Closed cwalo closed 11 months ago

cwalo commented 11 months ago

Description

I stumbled on this issue after observing some missing values when using eraseToStream(). It seems that a side effect of introducing the lock is that values can be dropped if the sequence produces elements while the initializer is holding the lock. Assuming I'm holding everything correctly in the example below, the current implementation will drop the first few values pretty consistently. This is not the case when using the AsyncPublisher produced by publisher.values or when manually calling continuation.yield().
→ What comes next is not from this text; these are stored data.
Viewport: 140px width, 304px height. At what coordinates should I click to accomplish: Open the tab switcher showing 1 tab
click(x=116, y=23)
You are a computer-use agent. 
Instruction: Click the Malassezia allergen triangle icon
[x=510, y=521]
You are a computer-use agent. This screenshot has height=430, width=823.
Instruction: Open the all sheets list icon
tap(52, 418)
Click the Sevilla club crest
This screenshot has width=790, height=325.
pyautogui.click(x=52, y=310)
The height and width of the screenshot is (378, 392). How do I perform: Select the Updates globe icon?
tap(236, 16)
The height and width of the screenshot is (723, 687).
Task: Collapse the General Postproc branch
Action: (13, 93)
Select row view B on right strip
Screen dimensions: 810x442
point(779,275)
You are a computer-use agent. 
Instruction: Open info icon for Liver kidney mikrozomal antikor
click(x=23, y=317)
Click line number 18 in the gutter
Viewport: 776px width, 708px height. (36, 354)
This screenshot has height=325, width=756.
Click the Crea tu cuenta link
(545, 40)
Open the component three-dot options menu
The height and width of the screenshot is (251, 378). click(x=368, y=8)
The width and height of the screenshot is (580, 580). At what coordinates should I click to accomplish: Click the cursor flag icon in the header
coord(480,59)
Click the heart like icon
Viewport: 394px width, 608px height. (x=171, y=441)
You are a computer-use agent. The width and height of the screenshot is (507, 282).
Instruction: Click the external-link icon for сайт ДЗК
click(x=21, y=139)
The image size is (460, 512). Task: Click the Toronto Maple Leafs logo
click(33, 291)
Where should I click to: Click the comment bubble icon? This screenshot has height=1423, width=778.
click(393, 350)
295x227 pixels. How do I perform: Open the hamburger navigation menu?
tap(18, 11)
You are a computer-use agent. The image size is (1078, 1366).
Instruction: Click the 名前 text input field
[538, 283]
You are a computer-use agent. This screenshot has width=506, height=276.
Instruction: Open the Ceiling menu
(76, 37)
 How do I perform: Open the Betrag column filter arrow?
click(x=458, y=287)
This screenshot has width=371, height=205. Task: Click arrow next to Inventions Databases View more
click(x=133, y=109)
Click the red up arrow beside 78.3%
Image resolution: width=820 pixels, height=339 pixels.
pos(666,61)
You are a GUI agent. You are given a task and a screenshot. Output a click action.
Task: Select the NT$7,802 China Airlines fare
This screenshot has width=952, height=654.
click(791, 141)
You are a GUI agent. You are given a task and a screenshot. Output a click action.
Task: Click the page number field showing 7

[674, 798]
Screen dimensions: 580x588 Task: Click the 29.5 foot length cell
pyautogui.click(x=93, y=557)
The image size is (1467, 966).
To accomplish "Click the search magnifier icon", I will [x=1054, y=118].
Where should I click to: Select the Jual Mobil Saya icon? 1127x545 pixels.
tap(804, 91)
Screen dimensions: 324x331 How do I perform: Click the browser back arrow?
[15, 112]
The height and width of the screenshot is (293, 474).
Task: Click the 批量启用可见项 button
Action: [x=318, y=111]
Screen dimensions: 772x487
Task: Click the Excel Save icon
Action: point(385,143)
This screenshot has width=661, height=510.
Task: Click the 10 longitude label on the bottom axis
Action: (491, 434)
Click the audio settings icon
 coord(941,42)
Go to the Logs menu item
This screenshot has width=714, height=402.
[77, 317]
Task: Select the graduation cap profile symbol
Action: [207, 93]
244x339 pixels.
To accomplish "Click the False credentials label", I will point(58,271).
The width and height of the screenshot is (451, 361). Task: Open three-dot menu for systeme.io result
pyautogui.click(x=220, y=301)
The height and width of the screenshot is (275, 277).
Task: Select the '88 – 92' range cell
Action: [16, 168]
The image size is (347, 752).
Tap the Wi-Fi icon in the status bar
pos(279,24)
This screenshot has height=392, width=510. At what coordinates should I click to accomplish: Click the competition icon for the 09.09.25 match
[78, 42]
I took a stab at this version which seems to be behave as expected and keeps things within the concurrency domain. That said, I'm not certain of the implications compared to the current implementation. Leveraging the initializer with a bufferingPolicy:

init<S: AsyncSequence>(_ sequence: S) where S.Element == Element {
    self.init { continuation in
        Task {
            do {
                for try await value in sequence {
                    continuation.yield(value)
                }
            } catch {
                continuation.finish()
            }
        }
    }
}

Checklist

Expected behavior

All sequence elements are received.

Actual behavior

Sequence elements are sometimes missing.

Steps to reproduce

class Observer<T> {
    init(_ publisher: some Publisher<T, Never>, usesEraseStream: Bool) {
        let stream: any AsyncSequence = usesEraseStream ? publisher.values.eraseToStream() : publisher.values

        Task {
            print("Receive Task started")
            for try await value in stream {
                print("receive: \(value)")
            }
        }
    }
}

let subject = PassthroughSubject<Int, Never>()
let observer = Observer<Int>(subject, usesEraseStream: true)

Task {
    print("Send Task started")
    for i in 0..<100 {
        subject.send(i)
    }
}

// expected - receive: 0 ... receive: 99
// result - receive: 5 ... receive: 99

swift-concurrency-extras version information

1.1.0

Destination operating system

macOS 14.1.2

Xcode version information

15.0.1

Swift Compiler version information

swift-driver version: 1.87.1 Apple Swift version 5.9 (swiftlang-5.9.0.128.108 clang-1500.0.40.1)
Target: arm64-apple-macosx14.0
stephencelis commented 11 months ago

@cwalo I think you and Brandon already discussed this on Slack, and I think the conclusion was that this is not a bug related to the lock, but a general behavior of Swift's async streams and suspension point thread hops.

Since I don't think it's a bug in the library I'm going to convert to a discussion, but if it does turn out that there are improvements we could make, we'd be happy to address!